Saving memory to internal / external flash

Hi everyone,

I am designing the next PCB of a device which connects and sends data to a mobile application over BLE.

I want to add a feature which saves data onto the device when the device is not connected to the app.

Would you recommend saving data into the internal flash of the processor (I am using the SAM D21 w/ Arduino) or saving it to an onboard SPI flash chip such as the W25Q80DV. What is more efficient, saves battery, and is better practice in industry?

Thanks for your help,

D

how much data and how often?
I have seen EEPROMs or flash burned out after a few months when a specification was changed from saving data every few months to every few minutes
if I am storing system configuration information which may updated every few months I use EEPROM or simulated EEPROM in flash
otheewise FRAM or for large volumes of data SD cards or USB drive

it seems that the raspberry pi burns out SD cards after some months in operation.
wear leveling is needed to prolong SD card life.
this underscores the first line of post #1 how much and how often ?

horace:
. . .
otherwise FRAM or for large volumes of data SD cards or USB drive

Do you mean here a USB drive connected directly to the Arduino, or do you mean more generally as a storage medium ? If direct, I'm curious to know how it is done.

I would use a microcontroller with USB host support (e.g. PIC24FJ256GB110) and a USB drive to store log files
there is a arduino-usb-host-shield

Hi everyone,

I think there was a misconception on my device. I am developing a wearable and thus cannot use a USB drive. It has to be stored on the device itself

I would need to write new data (steps, HR, and time) perhaps once a minute and read from it once a day (this will really depend).

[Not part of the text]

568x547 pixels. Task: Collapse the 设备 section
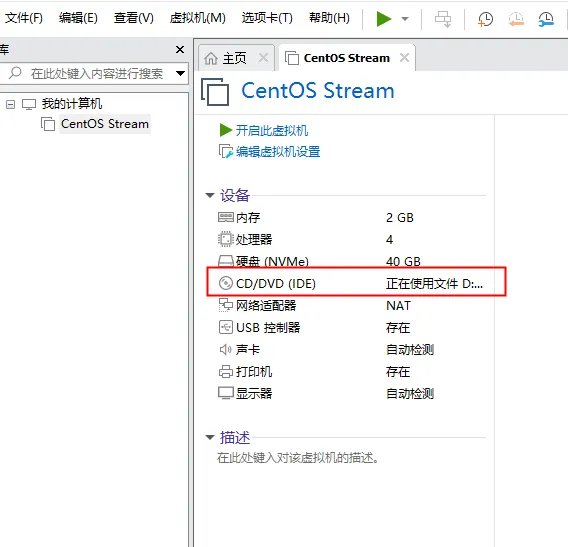(210, 195)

The two options are using:

  • Microcontroller flash storage (I have plenty (about 200 KB spare))
  • External embedded flash chip such as the W25Q80DV

I am trying to determine what is the best decision based on efficiency, power, and good practice.

D

a USB host can talk to a USB memory stick which can be small
again, how much data and how often?

Hello,

I need to save data once every minute and about 4 bytes.

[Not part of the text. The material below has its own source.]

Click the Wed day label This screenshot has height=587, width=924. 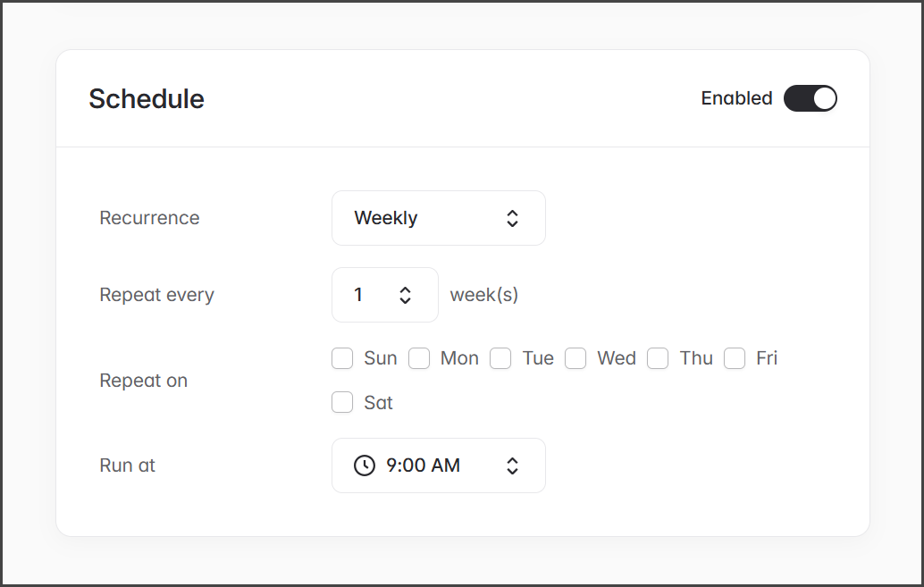click(617, 358)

The USB stick is not an option as mentioned. I want to find the best option between the two I mentioned.

This is a wearable project and the PCB size is 35 x 35 mm.

D

You're storing 1440 bytes/day.

If you used eeprom with 100,000 cycles in the same place that'd be only 70 days.

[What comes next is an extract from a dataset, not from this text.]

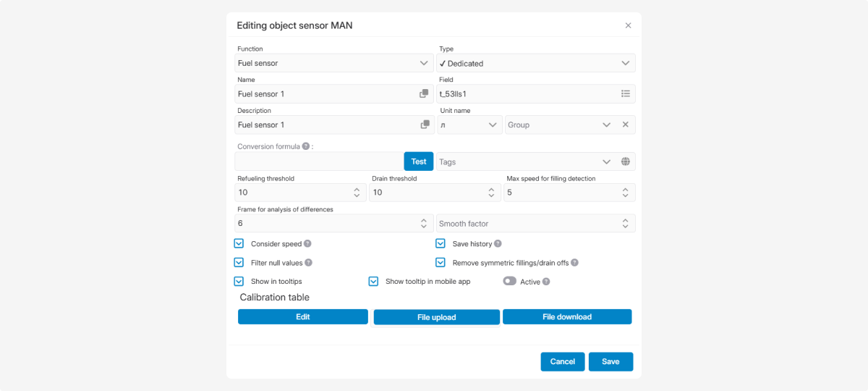868x391 pixels.
Task: Open the Function dropdown showing Fuel sensor
Action: pyautogui.click(x=334, y=63)
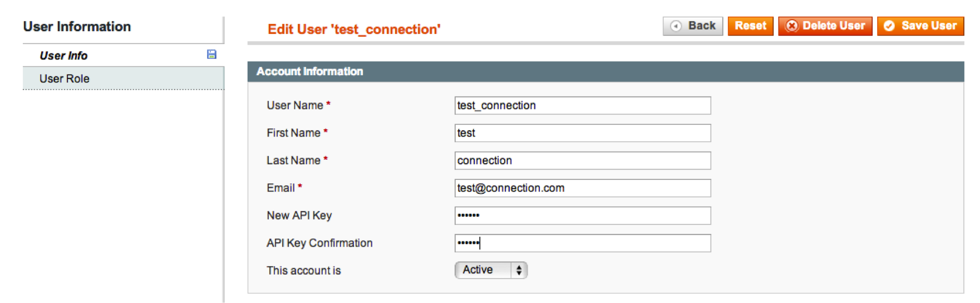
Task: Click the Delete User button label
Action: click(x=834, y=26)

If you used flash in a ring buffer 200k long you'd get about 100,000 times this - ought to be plenty.

Allan

Hi allanhurst,

Is an external flash chip better than using the internal flash of my microcontroller better?

D

No.

Allan

dave-in-nj:
it seems that the raspberry pi burns out SD cards after some months in operation.
wear leveling is needed to prolong SD card life.
this underscores the first line of post #1 how much and how often ?

That's from people using SD like HD or as HD.

A different set of practices needs to be used like don't sort data files but instead write a file of sorted links into the data. Don't edit the original, save the changes or the whole edited file as a revision file instead. And last, get a USB HD.

ddesousa:
Hi allanhurst,

Is an external flash chip better than using the internal flash of my microcontroller better?

D

With AVR-Arduino you have to use a bootloader that allows writing to flash. This may apply to the SAM chip?

Does your SAM chip have EEPROM? You get more writes with EEPROM.

1440 bytes per day, can that be saved every day then you won't need so much.

If you could keep a serial RAM chip alive with a supercap, could you get the data back out later? Change that all you want.

As already stated by allanhursdt, IMO a circular buffer and wear levelling to emulate EEPROM in Flash is by far the best option. There is an application note from Atmel for wear levelling:

SD is supposed to wear-level too. There is a controller with semi-complex code in SD. You deal with it, not the flash.

If you think different, look up SD.

EEPROMs are under-rated in my view. It takes some time to learn, but is nice to be in control of the data flow. And EEPROMs are very very cheap.

By contrast I found SDs as really mysterious pieces of a devilish character. Not to mention that SD are really hard to find. Perhaps there is SDHC or even better SDXC readers for Arduino, but I could not find one.

On the other hand, more complex tasks or high volume of date looks to me as a tasks for Raspberry Pi or similar, rather than one for Arduino.

But is a matter of taste, of course.